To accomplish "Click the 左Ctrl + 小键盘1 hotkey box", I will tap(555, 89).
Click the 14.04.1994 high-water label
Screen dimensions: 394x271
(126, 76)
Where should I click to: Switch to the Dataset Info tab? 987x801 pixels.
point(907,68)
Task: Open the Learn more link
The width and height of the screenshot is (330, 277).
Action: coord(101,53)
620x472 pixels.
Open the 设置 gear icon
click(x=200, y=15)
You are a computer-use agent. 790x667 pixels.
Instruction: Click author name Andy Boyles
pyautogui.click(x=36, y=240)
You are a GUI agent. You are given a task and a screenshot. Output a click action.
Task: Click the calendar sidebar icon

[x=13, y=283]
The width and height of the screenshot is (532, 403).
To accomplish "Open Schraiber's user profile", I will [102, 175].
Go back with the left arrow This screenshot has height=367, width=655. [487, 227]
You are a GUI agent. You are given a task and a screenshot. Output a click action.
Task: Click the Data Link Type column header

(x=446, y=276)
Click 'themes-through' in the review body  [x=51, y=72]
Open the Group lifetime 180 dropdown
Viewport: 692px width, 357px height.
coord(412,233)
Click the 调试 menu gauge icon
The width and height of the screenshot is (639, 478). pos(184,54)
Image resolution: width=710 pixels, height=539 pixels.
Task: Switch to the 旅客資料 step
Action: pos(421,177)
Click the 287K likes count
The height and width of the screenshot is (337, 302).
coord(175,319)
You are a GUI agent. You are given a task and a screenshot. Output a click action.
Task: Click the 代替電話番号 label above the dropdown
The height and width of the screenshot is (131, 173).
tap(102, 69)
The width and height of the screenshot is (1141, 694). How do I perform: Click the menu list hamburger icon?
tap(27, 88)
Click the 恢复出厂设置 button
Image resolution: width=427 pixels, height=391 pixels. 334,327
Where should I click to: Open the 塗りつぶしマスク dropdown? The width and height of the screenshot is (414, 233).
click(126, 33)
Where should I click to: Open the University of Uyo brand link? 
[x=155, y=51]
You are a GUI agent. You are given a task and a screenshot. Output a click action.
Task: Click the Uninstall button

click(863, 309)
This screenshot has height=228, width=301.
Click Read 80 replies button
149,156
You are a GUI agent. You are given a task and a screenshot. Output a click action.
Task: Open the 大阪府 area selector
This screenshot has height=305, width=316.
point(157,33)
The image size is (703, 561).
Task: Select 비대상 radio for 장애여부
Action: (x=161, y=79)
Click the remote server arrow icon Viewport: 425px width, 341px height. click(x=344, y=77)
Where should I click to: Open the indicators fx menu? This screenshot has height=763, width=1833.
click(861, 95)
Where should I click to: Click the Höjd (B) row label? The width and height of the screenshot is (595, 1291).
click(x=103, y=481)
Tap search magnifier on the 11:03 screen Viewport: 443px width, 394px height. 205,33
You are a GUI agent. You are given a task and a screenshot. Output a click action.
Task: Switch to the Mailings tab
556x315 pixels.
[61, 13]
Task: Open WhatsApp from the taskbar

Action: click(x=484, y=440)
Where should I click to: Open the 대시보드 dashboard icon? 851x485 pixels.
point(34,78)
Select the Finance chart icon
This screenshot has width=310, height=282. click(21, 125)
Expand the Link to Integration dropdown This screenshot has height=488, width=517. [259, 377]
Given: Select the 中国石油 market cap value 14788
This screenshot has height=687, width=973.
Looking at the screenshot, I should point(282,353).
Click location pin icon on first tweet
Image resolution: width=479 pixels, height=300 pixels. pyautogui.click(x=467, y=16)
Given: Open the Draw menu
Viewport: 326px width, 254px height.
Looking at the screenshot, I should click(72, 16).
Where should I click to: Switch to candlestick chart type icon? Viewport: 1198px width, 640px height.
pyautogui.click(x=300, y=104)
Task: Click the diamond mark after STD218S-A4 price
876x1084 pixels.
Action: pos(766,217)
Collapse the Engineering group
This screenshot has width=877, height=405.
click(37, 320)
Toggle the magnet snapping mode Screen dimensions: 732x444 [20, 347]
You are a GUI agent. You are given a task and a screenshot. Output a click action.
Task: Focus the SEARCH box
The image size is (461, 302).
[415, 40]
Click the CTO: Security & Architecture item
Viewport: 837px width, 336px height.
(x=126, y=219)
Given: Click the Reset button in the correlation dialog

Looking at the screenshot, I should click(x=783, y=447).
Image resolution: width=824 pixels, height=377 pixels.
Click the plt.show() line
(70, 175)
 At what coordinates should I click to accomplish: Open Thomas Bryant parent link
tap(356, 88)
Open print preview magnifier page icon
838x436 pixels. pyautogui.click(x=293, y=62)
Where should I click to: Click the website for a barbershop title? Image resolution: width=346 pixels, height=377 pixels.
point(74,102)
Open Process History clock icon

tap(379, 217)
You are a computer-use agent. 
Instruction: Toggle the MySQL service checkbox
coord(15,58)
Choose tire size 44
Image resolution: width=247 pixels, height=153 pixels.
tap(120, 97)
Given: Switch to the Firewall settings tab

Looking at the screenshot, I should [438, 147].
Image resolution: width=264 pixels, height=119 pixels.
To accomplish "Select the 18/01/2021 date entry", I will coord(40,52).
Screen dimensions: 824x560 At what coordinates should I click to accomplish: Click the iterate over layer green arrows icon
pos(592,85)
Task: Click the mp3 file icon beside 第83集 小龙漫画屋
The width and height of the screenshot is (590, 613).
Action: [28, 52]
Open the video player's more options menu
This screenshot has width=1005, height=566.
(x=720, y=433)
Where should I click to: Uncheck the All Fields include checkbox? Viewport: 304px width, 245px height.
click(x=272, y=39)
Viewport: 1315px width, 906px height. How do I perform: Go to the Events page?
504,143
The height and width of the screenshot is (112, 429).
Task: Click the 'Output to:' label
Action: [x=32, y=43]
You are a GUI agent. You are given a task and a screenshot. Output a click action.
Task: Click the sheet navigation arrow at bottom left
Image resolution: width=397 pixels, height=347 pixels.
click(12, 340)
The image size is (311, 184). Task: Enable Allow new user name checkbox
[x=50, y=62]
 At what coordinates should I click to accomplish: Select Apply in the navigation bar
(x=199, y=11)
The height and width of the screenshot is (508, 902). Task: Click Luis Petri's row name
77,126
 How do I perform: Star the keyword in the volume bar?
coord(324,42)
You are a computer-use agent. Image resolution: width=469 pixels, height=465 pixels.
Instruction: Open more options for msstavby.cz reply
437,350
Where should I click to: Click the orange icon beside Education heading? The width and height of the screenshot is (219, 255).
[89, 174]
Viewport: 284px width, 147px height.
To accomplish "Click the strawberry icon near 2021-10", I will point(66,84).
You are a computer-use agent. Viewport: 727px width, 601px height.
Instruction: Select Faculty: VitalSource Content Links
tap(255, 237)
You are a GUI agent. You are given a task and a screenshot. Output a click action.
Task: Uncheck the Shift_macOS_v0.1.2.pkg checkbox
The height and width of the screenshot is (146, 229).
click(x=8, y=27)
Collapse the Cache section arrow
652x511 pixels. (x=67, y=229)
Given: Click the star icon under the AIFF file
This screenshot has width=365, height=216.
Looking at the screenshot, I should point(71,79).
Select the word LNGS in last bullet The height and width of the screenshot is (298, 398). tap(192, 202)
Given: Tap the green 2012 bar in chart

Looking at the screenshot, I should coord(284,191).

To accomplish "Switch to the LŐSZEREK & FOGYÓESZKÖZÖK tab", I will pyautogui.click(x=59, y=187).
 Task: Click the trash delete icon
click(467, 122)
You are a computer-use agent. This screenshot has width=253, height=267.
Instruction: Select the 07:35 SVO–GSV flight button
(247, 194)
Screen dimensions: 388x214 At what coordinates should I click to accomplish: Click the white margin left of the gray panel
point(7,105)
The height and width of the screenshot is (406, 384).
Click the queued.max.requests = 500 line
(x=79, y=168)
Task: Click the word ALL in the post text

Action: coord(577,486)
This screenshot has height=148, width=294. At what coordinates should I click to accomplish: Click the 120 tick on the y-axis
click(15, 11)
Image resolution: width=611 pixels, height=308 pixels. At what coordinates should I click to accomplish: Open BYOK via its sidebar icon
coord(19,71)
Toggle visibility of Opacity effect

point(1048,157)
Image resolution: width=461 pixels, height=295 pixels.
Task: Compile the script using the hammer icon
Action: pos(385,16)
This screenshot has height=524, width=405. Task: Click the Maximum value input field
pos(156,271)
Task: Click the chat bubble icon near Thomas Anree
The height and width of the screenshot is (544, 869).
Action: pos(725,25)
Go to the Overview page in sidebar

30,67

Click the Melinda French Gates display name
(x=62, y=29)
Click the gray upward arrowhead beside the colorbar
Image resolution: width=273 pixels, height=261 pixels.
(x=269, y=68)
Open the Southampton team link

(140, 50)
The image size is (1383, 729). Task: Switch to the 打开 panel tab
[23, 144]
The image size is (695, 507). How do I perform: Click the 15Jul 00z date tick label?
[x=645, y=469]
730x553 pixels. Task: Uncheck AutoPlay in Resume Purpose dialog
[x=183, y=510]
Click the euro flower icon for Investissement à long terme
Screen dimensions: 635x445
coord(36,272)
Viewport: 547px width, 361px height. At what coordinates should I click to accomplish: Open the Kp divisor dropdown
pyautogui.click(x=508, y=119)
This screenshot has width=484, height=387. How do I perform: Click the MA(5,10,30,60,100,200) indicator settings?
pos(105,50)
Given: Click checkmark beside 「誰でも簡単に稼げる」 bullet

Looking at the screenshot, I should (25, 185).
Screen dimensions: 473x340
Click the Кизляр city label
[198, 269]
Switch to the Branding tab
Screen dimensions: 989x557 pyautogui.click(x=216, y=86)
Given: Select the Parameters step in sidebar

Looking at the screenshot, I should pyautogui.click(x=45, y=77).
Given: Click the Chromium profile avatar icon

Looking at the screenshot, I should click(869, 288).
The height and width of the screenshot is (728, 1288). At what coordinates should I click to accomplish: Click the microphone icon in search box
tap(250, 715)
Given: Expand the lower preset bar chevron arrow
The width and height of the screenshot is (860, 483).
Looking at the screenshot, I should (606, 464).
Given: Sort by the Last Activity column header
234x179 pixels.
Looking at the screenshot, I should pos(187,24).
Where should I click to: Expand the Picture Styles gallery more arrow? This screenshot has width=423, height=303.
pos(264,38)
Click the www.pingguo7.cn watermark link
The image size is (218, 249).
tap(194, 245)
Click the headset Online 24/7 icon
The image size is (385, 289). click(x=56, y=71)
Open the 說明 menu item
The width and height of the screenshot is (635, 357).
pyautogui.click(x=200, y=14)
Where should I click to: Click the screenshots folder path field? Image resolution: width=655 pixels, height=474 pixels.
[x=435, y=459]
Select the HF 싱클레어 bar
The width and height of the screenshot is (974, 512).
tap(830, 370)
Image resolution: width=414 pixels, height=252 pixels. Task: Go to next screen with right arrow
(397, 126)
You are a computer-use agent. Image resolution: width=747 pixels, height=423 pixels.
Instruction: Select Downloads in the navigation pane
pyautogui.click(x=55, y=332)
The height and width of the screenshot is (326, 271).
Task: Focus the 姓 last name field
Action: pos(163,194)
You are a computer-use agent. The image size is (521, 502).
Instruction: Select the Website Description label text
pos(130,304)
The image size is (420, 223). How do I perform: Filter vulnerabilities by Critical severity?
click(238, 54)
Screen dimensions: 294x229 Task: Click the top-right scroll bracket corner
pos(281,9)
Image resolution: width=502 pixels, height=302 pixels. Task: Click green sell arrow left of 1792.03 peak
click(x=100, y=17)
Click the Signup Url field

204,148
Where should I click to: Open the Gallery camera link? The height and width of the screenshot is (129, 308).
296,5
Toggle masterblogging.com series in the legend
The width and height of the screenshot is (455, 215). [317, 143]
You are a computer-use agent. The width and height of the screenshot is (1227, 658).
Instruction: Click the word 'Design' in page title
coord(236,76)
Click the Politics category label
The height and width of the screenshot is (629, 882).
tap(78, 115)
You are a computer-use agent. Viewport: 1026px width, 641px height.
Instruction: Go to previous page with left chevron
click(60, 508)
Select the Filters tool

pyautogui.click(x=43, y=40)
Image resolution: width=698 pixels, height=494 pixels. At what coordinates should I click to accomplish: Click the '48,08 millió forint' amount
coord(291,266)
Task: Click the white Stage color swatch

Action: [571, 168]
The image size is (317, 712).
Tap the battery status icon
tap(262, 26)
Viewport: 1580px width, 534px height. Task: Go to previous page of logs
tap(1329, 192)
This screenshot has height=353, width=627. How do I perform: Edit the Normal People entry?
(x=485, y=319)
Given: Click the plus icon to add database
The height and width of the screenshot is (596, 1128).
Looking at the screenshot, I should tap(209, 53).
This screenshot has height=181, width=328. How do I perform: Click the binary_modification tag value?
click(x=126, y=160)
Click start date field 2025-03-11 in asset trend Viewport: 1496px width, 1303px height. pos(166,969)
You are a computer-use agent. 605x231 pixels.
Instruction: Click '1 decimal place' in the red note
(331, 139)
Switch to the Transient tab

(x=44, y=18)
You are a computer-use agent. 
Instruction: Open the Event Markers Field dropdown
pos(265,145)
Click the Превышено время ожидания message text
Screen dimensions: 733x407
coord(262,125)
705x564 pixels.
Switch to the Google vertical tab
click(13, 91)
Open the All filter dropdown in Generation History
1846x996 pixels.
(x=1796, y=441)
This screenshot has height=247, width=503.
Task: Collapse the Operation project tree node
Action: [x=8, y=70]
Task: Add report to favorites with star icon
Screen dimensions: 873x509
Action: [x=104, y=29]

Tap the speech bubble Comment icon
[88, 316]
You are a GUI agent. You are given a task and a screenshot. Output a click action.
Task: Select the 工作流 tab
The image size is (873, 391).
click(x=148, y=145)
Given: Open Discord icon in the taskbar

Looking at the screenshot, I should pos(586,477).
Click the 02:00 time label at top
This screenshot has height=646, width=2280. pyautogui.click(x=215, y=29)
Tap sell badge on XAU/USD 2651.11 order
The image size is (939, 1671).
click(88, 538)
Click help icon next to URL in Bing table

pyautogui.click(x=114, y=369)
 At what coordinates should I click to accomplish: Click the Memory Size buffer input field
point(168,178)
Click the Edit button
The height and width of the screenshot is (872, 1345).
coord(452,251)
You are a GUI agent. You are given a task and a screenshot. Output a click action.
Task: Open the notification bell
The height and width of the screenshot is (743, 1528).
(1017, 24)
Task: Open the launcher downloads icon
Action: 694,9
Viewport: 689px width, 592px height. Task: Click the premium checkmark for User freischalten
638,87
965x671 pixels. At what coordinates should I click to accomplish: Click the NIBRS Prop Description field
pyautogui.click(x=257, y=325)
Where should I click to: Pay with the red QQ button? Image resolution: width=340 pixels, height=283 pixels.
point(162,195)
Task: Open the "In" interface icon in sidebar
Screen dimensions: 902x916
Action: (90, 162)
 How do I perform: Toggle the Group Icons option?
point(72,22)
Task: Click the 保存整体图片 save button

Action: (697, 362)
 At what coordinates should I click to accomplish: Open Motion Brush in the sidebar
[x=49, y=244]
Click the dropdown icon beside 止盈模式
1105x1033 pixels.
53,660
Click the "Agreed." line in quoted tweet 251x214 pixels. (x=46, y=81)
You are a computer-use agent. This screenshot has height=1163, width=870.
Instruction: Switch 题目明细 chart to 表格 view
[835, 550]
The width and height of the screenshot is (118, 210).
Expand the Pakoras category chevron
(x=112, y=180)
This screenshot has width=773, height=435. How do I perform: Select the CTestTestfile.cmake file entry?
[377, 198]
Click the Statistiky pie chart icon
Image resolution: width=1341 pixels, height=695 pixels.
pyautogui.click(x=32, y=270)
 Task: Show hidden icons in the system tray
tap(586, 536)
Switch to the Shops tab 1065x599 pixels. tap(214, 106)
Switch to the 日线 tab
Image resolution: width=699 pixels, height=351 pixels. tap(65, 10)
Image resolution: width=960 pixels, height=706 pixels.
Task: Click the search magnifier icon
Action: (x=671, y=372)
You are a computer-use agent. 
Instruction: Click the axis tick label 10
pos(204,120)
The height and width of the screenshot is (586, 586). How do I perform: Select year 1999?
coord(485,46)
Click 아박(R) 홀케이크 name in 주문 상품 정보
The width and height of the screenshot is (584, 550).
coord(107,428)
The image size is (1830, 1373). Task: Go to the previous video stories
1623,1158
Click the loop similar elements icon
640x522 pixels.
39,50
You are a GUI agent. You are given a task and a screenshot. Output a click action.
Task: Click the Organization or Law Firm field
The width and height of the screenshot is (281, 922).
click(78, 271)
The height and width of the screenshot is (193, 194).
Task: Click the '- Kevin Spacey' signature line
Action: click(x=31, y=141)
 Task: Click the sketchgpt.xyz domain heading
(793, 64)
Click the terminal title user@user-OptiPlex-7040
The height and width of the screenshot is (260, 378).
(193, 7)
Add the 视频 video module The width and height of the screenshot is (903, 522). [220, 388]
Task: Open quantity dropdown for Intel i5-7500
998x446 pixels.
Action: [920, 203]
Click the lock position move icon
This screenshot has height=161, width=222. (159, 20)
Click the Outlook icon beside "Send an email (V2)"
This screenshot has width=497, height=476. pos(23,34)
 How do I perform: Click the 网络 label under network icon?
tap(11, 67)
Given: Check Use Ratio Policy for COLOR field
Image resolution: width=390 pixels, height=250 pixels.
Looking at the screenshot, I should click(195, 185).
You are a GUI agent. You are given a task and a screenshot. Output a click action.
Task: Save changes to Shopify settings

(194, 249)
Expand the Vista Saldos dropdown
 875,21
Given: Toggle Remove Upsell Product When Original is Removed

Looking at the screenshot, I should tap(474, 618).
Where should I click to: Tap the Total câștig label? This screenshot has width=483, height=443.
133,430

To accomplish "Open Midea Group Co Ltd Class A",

== == ==

* _Exercise aim_
Write out the records exactly, starting at the first line and stopping after the line that contains "You are a computer-use agent. 790x667 pixels.".

* _Task output_
To accomplish "Click the 左Ctrl + 小键盘1 hotkey box", I will tap(555, 89).
Click the 14.04.1994 high-water label
Screen dimensions: 394x271
(126, 76)
Where should I click to: Switch to the Dataset Info tab? 987x801 pixels.
point(907,68)
Task: Open the Learn more link
The width and height of the screenshot is (330, 277).
Action: coord(101,53)
620x472 pixels.
Open the 设置 gear icon
click(x=200, y=15)
You are a computer-use agent. 790x667 pixels.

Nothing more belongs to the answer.